I have learned that I am braver than I thought. When faced with the tough decision of undergoing two brain surgeries, I made the decision firmly and with determination….and a little help from my friends and family. I was terrified but knew this is what I needed. Now, a year later, I see that it was the right decision.

Support

I don’t have the right words to adequately express how much and meaningful support I received this past year. My family, friends, community, old classmates, old teammates, my kids’ school, Brian’s work, American Heart Association colleagues…the list goes on and on.  I truly think that I had the biggest army of supporters ever 😉 I could write a book about ways to help somebody going through a tough time only because I experienced such amazing acts of kindness firsthand. Thank you #teamLisa. I will never forget what you did for me and my family.

Anxiety

I learned what anxiety feels like and how challenging it is to live with. Pre-surgery, I was fiercely optimistic but had many anxious thoughts and what ifs about dying. Post surgery, I was afraid to get back to life and didn’t have trust in my body. Losing my speech and suffering from TIAs were super scary. I felt nervous and anxious to do simple things like school pick up. I still have some anxious thoughts but I have come along way. I have gained a new understanding of people who suffer with anxiety on a regular basis and have become more empathetic.

New purpose

I have been a volunteer for the American Heart Association and the American Stroke Association for years but this past year has given me a new story to share with others.  In just the past few months, I have been positively rewarded with various opportunities to use my experience for good.  I served as a keynote speaker at the Go Red for Women luncheon in Boston and even filled in as a Passion Speaker at the Providence Go Red for Women luncheon. I flew to Atlanta to be part of the #StrokeHero campaign photo shoot and I was featured as the face of Alex and Ani’s Wings of Change stroke awareness bracelet.

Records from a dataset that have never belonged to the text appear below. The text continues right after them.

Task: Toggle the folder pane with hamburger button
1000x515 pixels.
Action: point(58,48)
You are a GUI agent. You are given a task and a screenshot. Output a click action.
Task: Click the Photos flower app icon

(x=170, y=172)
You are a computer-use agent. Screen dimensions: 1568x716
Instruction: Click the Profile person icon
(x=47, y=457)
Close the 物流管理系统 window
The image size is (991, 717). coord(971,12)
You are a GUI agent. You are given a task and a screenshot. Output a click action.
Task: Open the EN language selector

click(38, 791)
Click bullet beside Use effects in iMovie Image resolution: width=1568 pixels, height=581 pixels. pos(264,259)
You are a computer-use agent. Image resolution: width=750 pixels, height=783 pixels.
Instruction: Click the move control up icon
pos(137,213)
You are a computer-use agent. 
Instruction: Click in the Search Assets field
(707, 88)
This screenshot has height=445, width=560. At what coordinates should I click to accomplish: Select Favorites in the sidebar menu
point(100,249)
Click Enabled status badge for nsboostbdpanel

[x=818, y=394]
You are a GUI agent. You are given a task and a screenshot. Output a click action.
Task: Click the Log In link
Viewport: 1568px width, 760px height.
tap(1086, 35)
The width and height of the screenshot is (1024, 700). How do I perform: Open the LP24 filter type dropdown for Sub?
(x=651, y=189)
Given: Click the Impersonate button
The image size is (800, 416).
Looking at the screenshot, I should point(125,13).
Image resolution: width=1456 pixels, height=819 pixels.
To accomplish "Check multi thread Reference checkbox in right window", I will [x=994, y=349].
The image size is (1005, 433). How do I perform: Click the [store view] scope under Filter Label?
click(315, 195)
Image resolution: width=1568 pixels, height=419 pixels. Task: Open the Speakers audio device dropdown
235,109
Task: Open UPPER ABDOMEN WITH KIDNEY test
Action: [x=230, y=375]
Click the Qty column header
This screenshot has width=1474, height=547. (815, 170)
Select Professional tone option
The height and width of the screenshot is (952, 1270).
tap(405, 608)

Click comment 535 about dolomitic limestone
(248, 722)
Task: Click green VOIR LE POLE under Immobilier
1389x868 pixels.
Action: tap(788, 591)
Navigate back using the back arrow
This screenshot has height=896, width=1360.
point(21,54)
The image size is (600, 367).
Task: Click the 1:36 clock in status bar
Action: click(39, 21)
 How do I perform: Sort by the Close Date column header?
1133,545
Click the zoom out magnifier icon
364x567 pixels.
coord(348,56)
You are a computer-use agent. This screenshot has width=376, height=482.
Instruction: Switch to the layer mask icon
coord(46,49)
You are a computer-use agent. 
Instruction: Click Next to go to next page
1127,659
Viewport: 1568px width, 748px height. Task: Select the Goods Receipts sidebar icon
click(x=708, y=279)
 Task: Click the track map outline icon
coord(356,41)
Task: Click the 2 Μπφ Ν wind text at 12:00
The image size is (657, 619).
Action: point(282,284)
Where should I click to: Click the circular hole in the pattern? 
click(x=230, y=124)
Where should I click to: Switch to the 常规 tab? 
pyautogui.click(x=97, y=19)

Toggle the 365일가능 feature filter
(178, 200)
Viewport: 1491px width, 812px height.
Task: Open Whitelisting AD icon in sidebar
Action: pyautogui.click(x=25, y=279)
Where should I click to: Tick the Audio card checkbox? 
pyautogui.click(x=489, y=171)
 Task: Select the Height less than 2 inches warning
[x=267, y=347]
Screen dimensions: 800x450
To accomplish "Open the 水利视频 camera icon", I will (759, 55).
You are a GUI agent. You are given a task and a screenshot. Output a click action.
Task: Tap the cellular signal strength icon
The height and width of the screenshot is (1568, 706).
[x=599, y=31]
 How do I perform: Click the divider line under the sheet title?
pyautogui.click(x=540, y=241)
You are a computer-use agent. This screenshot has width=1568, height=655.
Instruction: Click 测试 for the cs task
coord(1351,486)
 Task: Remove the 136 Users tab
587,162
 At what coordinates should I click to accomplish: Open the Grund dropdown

I also became involved with a new cause, my new disease, Moyamoya disease. Never have I seen such a devoted group of patients,caregivers and doctors as I have found in the Moyamoya Facebook community. I was honored to represent this disease population when I attended Rare Disease Week in Washington DC.  I have lobbied at the State Level to increase awareness of Moyamoya Day and also hosted a small party for other local patients. Being able to take part in these activities and giveback has given me a new sense of purpose and a reminder of how amazing I feel when helping others.

Love

The most important lesson I have learned is recognizing what is important…which is love. I am blessed with tremendous, unwavering love from my family and friends.  I didn’t need to test that strength…but life-threatening illness will remind you how important you are to someone.  May each of you find such deep, thoughtful and compassionate love and friendship in your life like I have.

Today is World Moyamoya Day!

I first learned about the word Moyamoya just over a year ago after suffering my fourth stroke.

Definition1

Unfortunately, I learned that Moyamoya means “puff of smoke” in Japanese because the blood vessels in my brain looked like this during an angiogram.

After my diagnosis, I learned that there is no cure for Moyamoya disease but that the recommended treatment is surgery. Last June, I underwent two brain surgeries (a week apart) to augment the blood flow in my brain. Fortunately, despite some speech difficulty, pain and much anxiety, I had successful surgeries.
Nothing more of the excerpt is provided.